Some of our customers sent us Excel spreadsheets with product information, which we imported into the application bundle and then sent to Apple for review. Updating the content meant finding out which of the 15 spreadsheets was the current one, then importing the content again, sending the app for review and waiting days to weeks for app store approval. End-users only received the updated content after they updated their applications, which often took months. I think I don't have to go into more details why this approach makes absolutely no sense...
Other customers had legacy content management systems that we had to plug into. These CMS were stuck in a decade-old, HTML and page-centric architecture that didn’t allow serving content to native mobile apps on iOS or Android. They only superficially separated content from presentation, which brought big problems in mobile apps, where access to structured content was required to render the content in the native interface, like a table or map view. Some CMS are better in structured content than others, but in general they were all created as web publishing tools and tightly coupled to one presentation layer: HTML pages.
We’ve been very frustrated with the state of content management and therefore decided to scratch our own itch. As a side project we developed StorageRoom, a cloud-based service to manage content in mobile apps.
Hundreds of users signed up in the first months. From individuals working as freelancers, to agencies, small app providers, global publishers and media companies. We saw that content management for apps is a real pain, not only for our own clients, but for many organizations we never worked with directly.
Now that even normal website are becoming more interactive web applications, content needs to be managed in a presentation-independent format, so that it can then be delivered to new platforms: mobile apps, web apps in HTML5 and JavaScript (Backbone, Ember, Angular and many others), but also to smartwatches, connected cars or Google Glass.
With StorageRoom we had revenue coming in, but not enough to push the big vision we had in mind.
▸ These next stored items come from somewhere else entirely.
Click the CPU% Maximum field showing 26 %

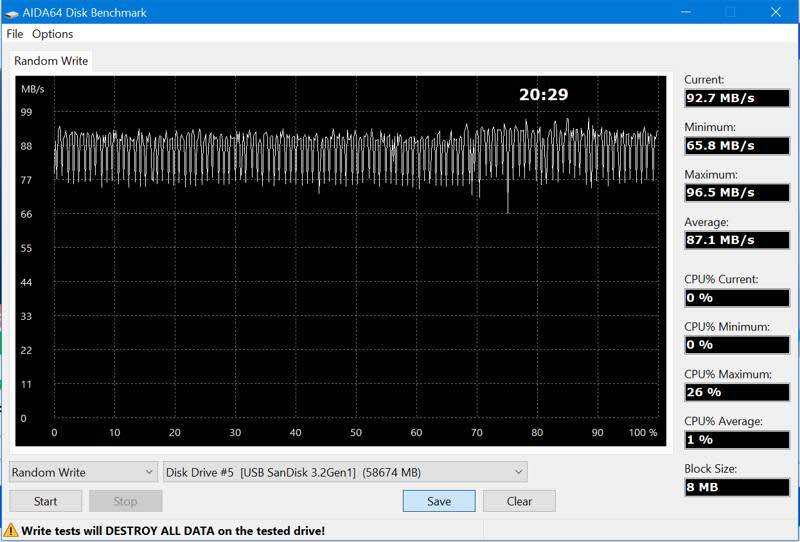[736, 392]
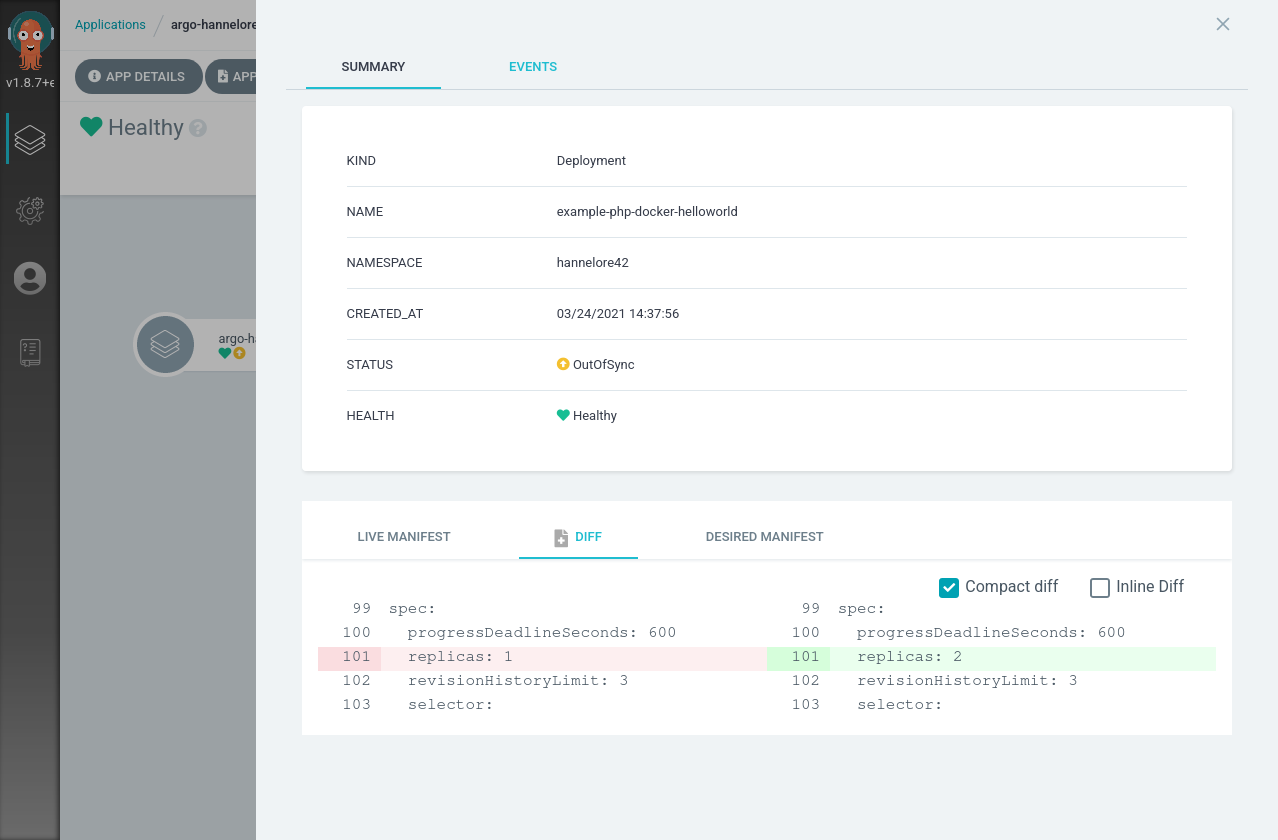Open the User Info profile icon
The image size is (1278, 840).
pyautogui.click(x=30, y=278)
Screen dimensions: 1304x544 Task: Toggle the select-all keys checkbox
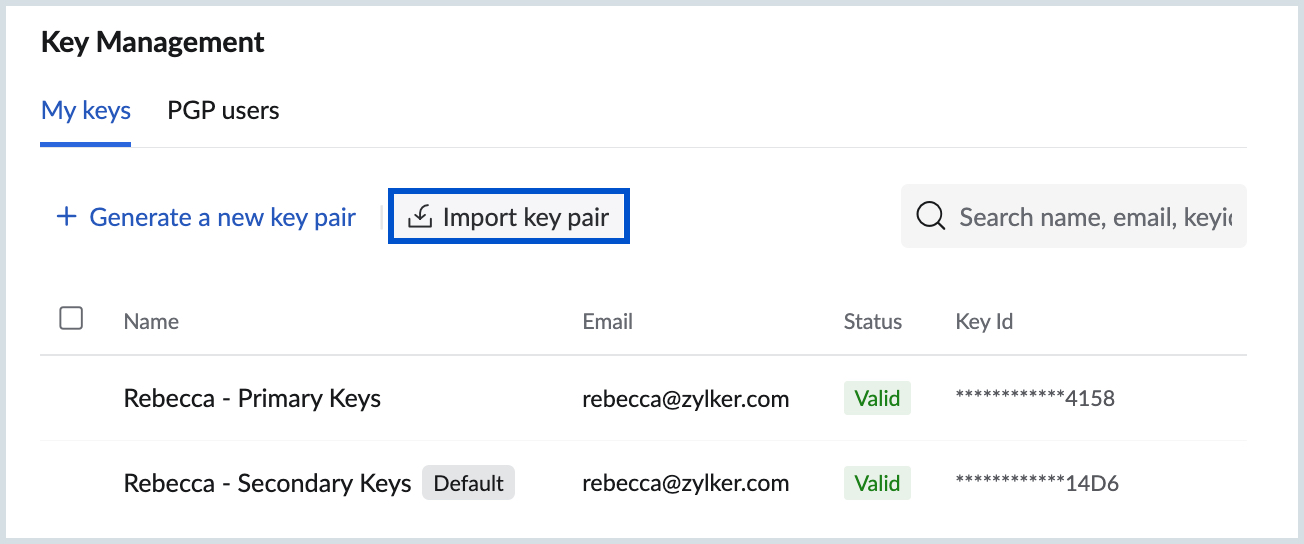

But then we met a set of amazing investors: Roberto Bonanzinga (@bonanzinga from Balderton and Christoph Janz (@chrija) from Point Nine. They have a ton of experience in building startups themselves and provide very useful advice, which in the end is worth much more than the money we raised.
Besides the investors we also assembled an impressive team of advisors. They have held key roles in companies like Apple, WPP, the BBC or Rovio, or are or are leaders in the space of content and mobile. We are very fortunate to be able to plug into their deep knowledge about content, mobile, tech and startups.
A decision we had to face was how to proceed with development. StorageRoom has always been working solidly, but after taking on funding we decided to take a step back to the drawing board. Real life feedback from our customers taught us that we can build an even better service. That's why we decided to build Contentful, a content management platform with the same underlying idea as StorageRoom, but with a new architecture that will allow us to deliver amazing features right from the start, but which also has much more potential for the future.
Contentful has been created from scratch - with a ton of hard work by our great team (thanks!) - with an API-first approach, and high performance and scalability in mind. Our whole API is served through a global content delivery network, where content is put to the geographically closest server of your end users. This guarantees high availability, but also makes load times of content super low.
We'll start to give out invites for the Contentful beta this week. Leave us your e-mail and we will invite you in as soon as we have a spot free.
And as a last note, as an existing StorageRoom customer you don't have to worry. We understand that you have apps in production that rely on content delivery from StorageRoom. StorageRoom will be closed for new sign ups, but StorageRoom will still be available until the end of 2014, which will give you enough time for migration. We're working on tools to make the migration as easy as possible.